Петр Петрович стоял у стены спиной к окну и глядел на Сашу прищурясь и не позволял себе улыбнуться. Но по всему видно было, что он наслаждался: наслаждались прищуренные глаза, нос, которым он шумно дышал, пальцы, которыми он барабанил по высохшей стенке мутно-зеленоватого цвета. Он скромно, молча торжествовал, ожидая, что же скажет эта самая Саша, для которой они полтора месяца – не давая себе ни отдыха, ни срока – штукатурили, строгали, красили, превращая безнадежно разрушенные, холодные комнаты в теплое человеческое жилье.
Саша не сумела ни сказать "спасибо", ни повернуться к Мите, ни взглянуть на Петра Петровича. Обняв Володю, она поцеловала его в запачканную краской щеку.
И они поселились в прежнем Митином доме, неподалеку с. Тимирязевской академии.
Жильцы не знали Сашу маленькой. Они говорили ей "вы" и "Александра Константиновна", и ей все время хотелось объяснить, что она – Саша, а не Александра Константиновна, но Митя сказал:
– Так держать! В твои годы, матушка, уже надо величаться по имени-отчеству.
В ее годы? Какие же такие ее годы? Немалые: двадцать шесть.
А может, можно еще не величаться? – спрашивала Саша.

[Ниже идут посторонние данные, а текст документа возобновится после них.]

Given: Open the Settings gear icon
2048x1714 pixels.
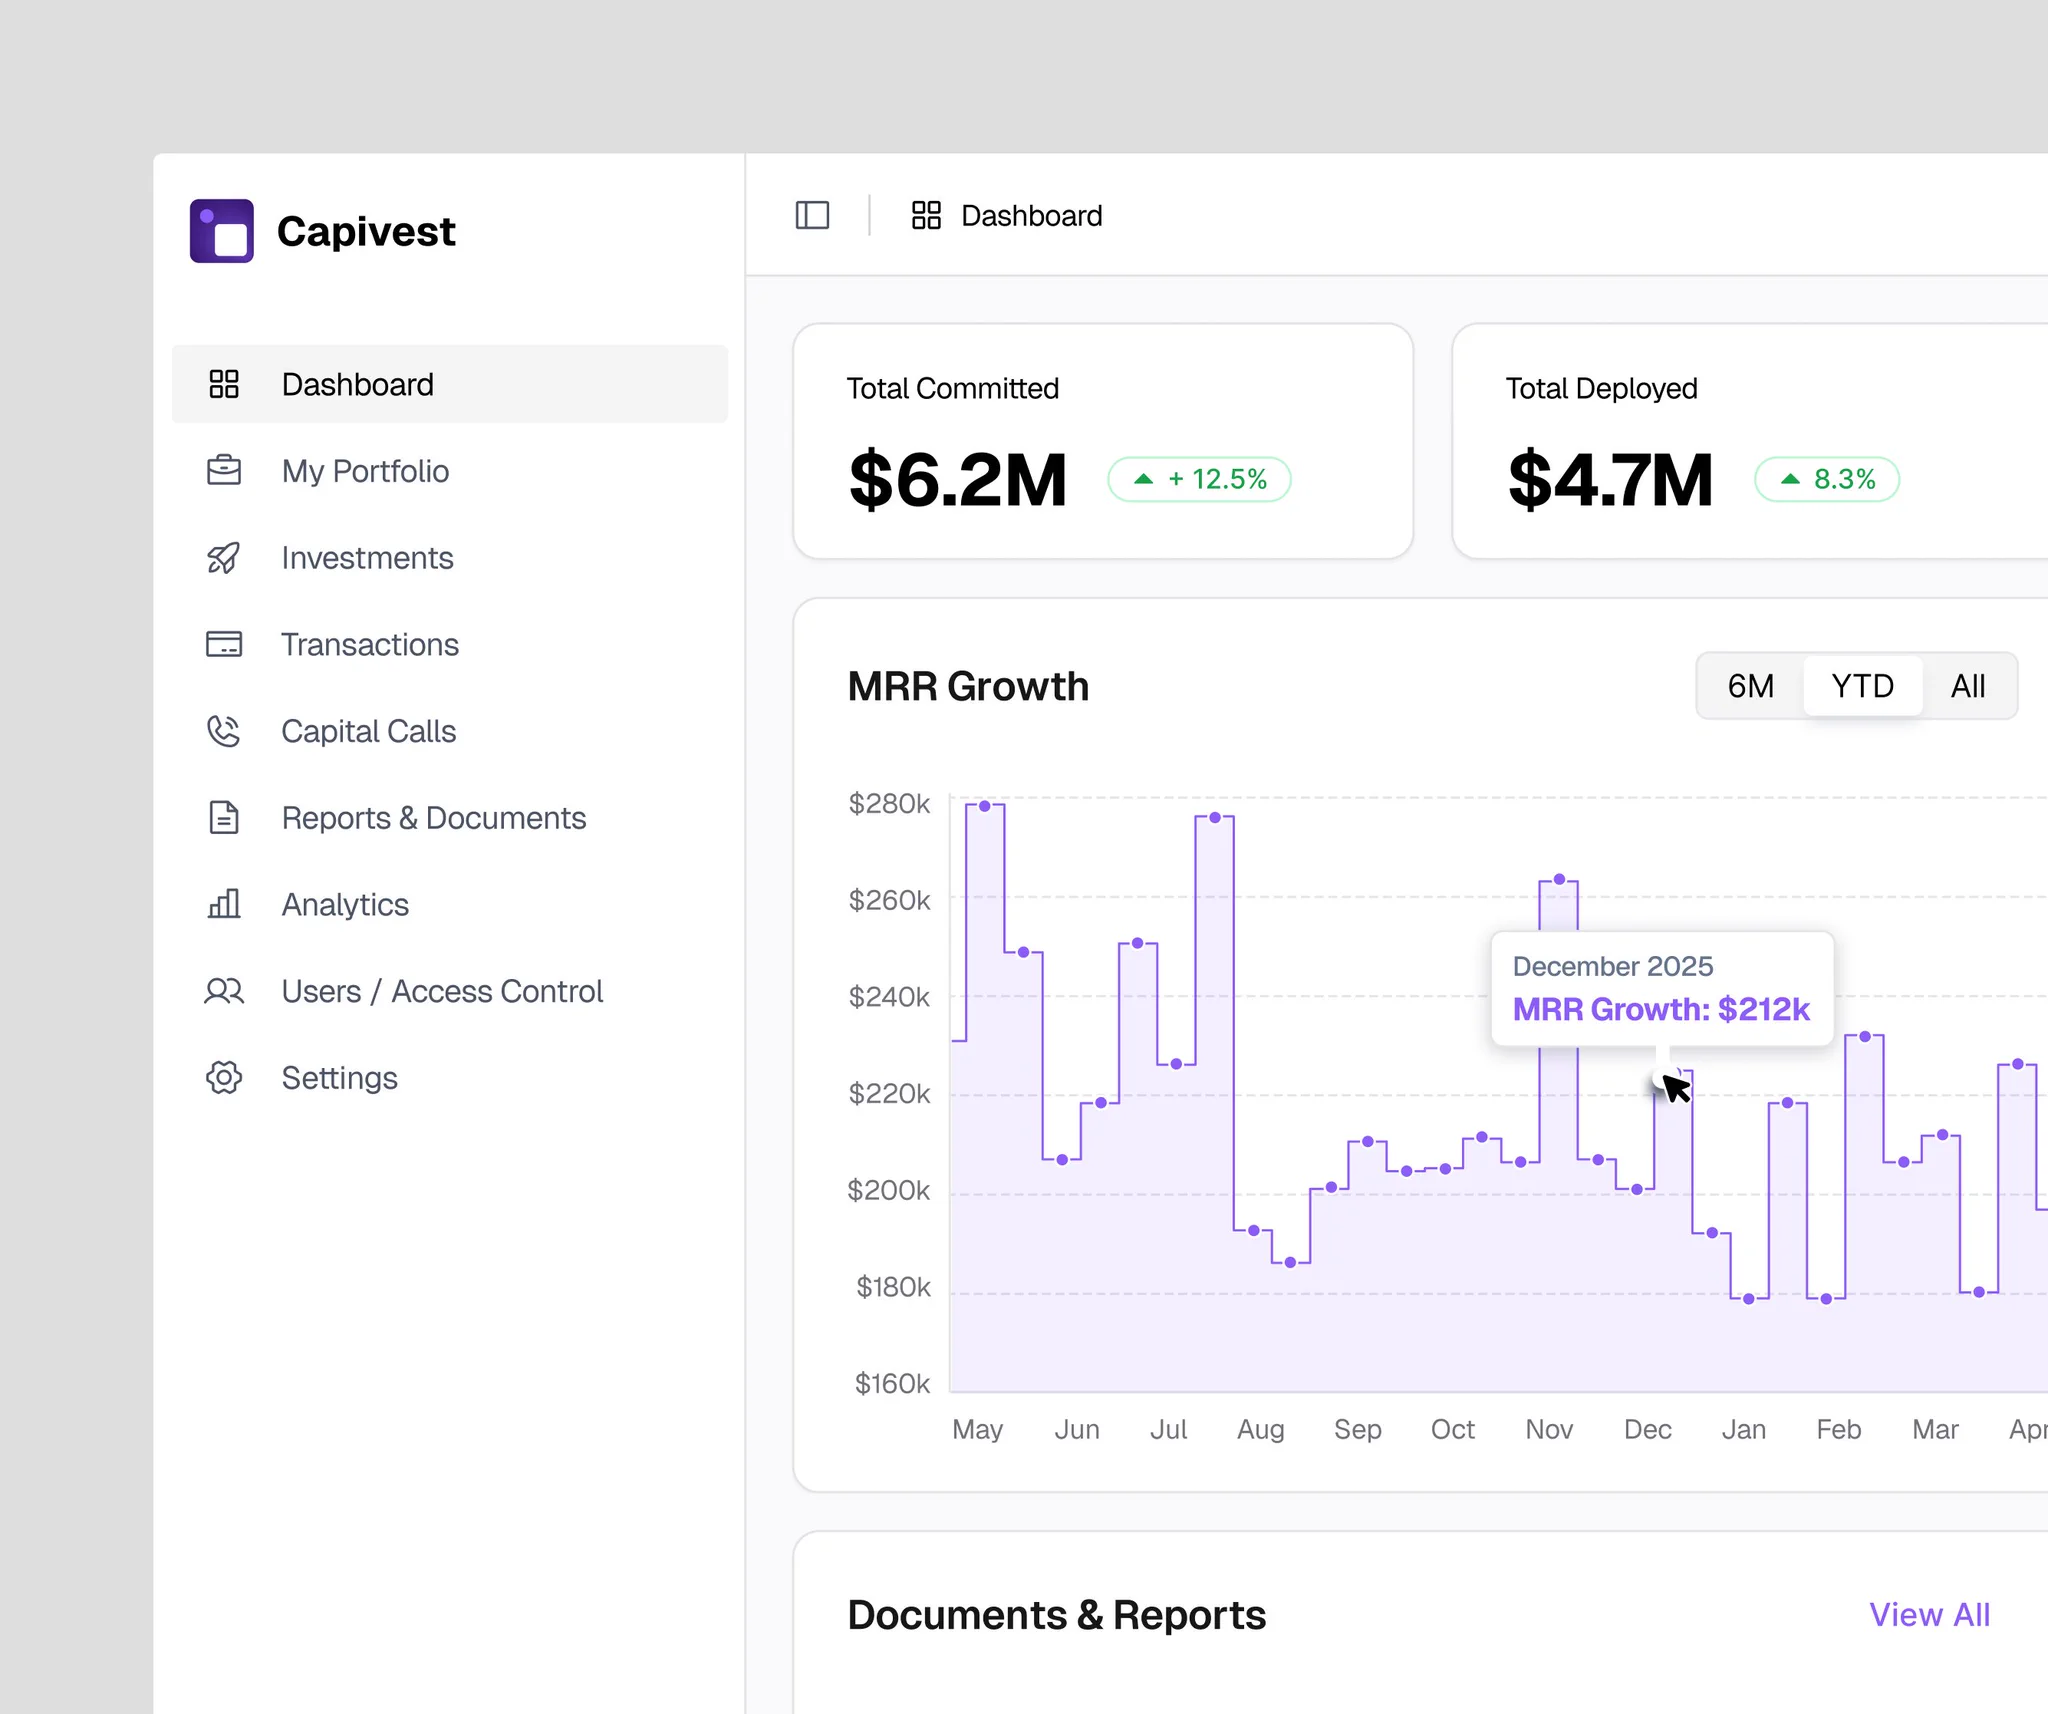Looking at the screenshot, I should tap(224, 1077).
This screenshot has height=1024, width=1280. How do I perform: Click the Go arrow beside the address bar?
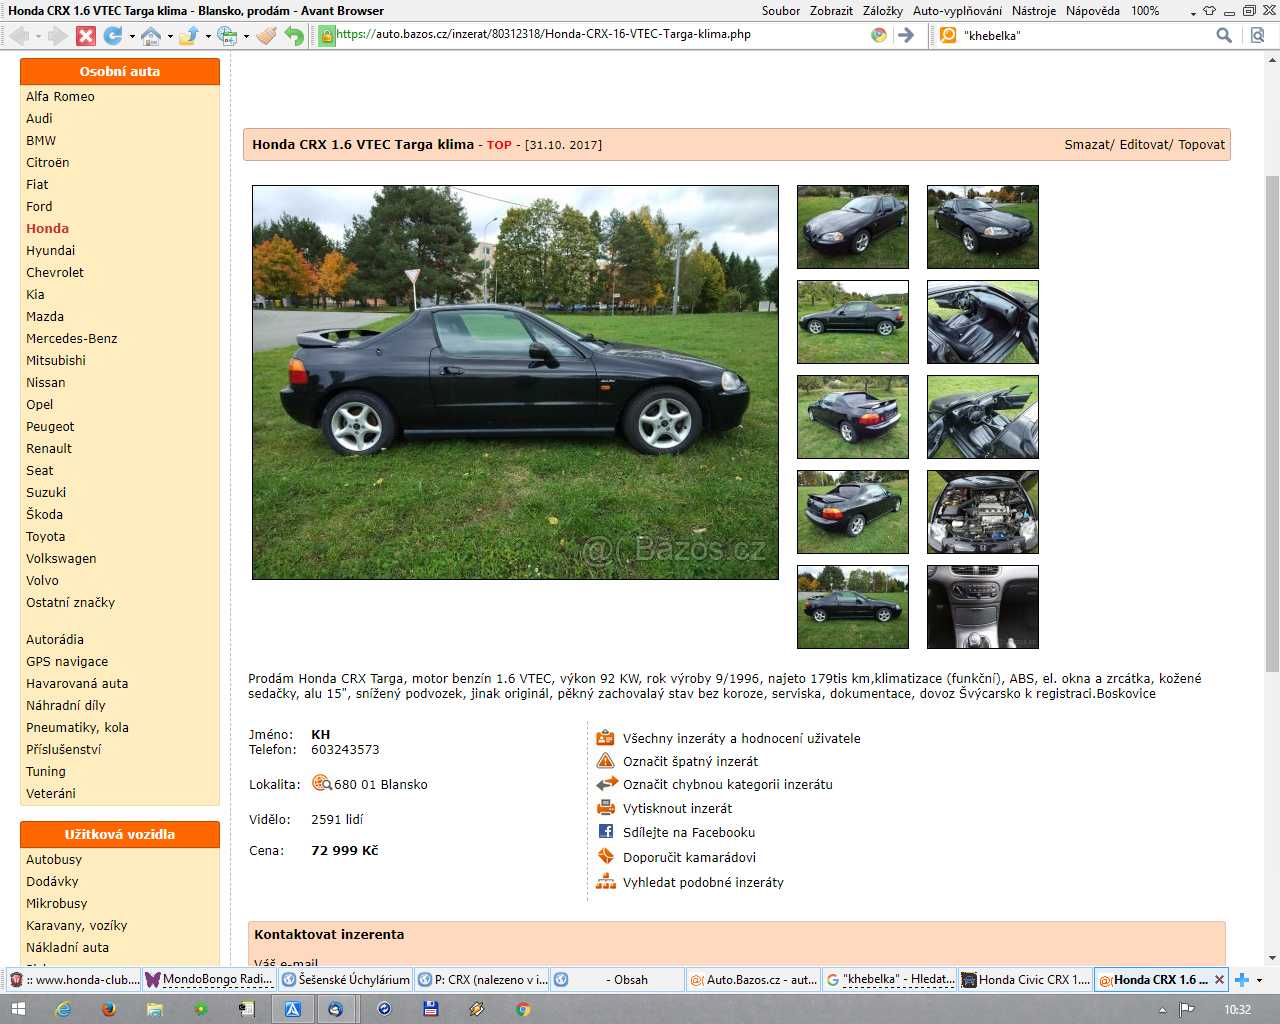[x=906, y=35]
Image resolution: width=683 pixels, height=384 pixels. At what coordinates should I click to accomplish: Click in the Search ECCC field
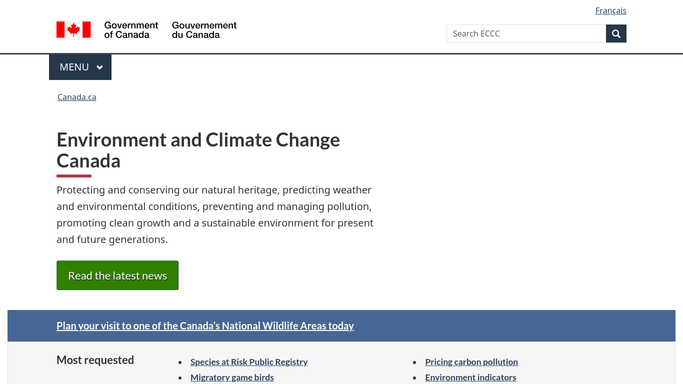[x=526, y=34]
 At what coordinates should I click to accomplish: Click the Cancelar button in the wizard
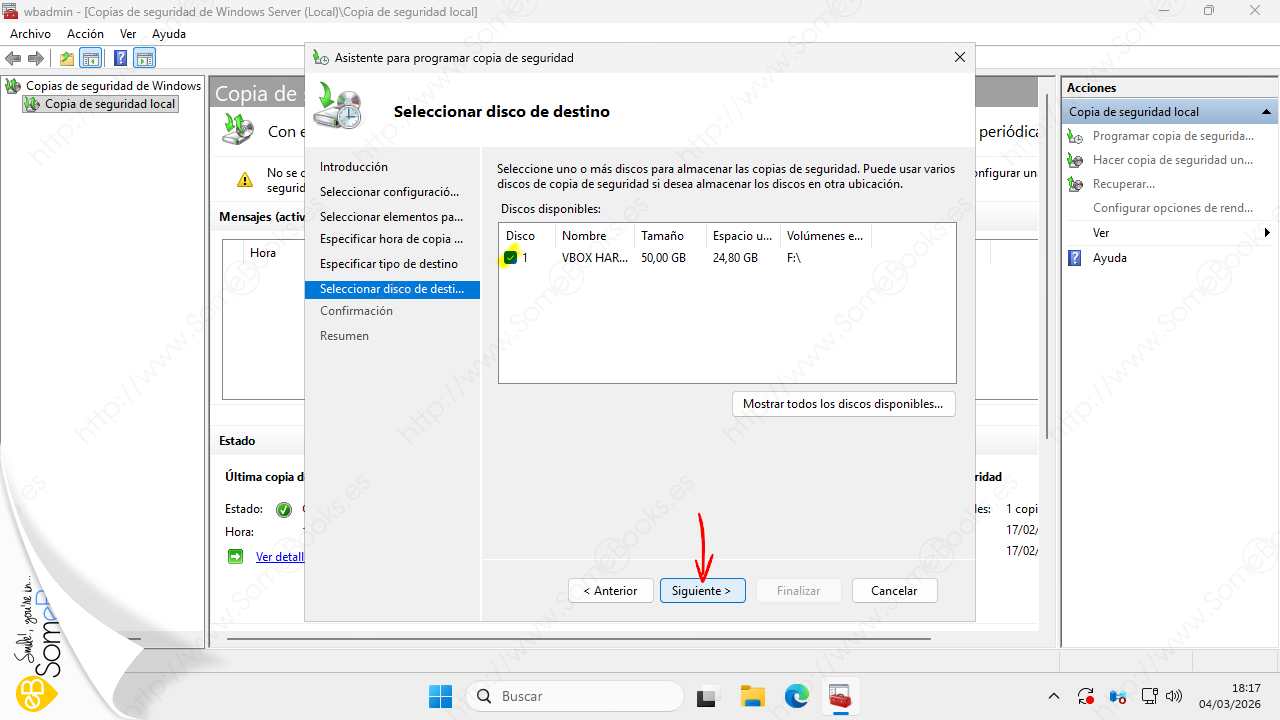(x=894, y=591)
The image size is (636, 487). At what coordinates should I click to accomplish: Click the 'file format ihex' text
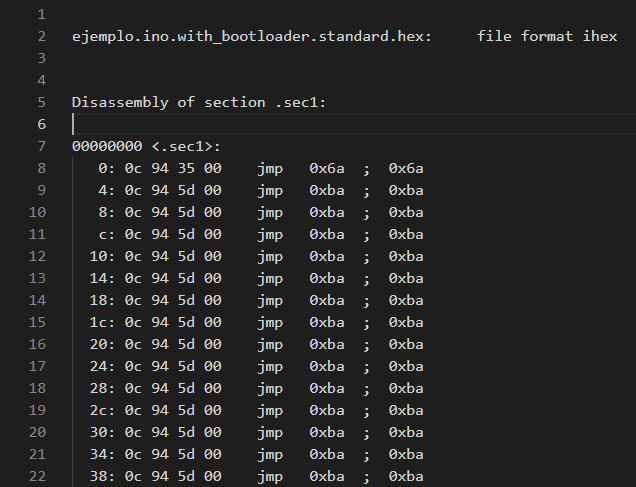pos(546,37)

Нельзя! – коротко отвечал Митя.
Кроме них в квартире жили еще четыре семьи: полковник с женой и девятилетним сыном, слепой юрист со своей женой Антониной Алексеевной, которая когда-то сказала Саше, что она похожа на Дину Дурбин.
В комнатке при кухне жила повариха, работавшая на фабрике-кухне, с племянницей Милой. И, наконец, слева от входной двери в большой просторной комнате с фонарем жил Василий Васильевич, по профессии театральный критик.
Он очень любил говорить о воспитании детей.
– Когда моему сыну от первой жены было шесть лет, говорил он Саше, – я практиковал регулярно следующие меры воздействия: малая ушедралка, большая ушедралка, порка обыкновенная, порка большая и порка по высшей категории – ремнем. Все это я практиковал регулярно почетным и нечетным числам. Иначе погибли бы мой сын, моя жена, я сам и все соседи. А дом наш рухнул бы. Моя первая жена разделяла мои убеждения, она была умная женщина.
Саше очень хотелось спросить, как обстояло дело со второй женой, но она не решалась. А Митя говорил:
– Чрезвычайно стройная система воспитания малолетних. И надо сказать, что вы излагаете ее с чисто профессиональной жестокостью.
Ане и Кате на новой квартире было вольготно. Здесь был большой, широкий коридор и ни одной девочки, только мальчик Алик, сын полковника и Нины Георгиевны – красивой женщины в серебряной шубке.
– У вас хорошие девочки, довольно воспитанные, – говорила она.
Довольно воспитанные девочки могли ворваться в любую комнату, и почти всюду им были рады. Больше всего они любили ходить к Антонине Алексеевне. У нее был слепой муж. Он почти всегда сидел в кресле и читал книгу, странно ощупывая ее чуткими пальцами.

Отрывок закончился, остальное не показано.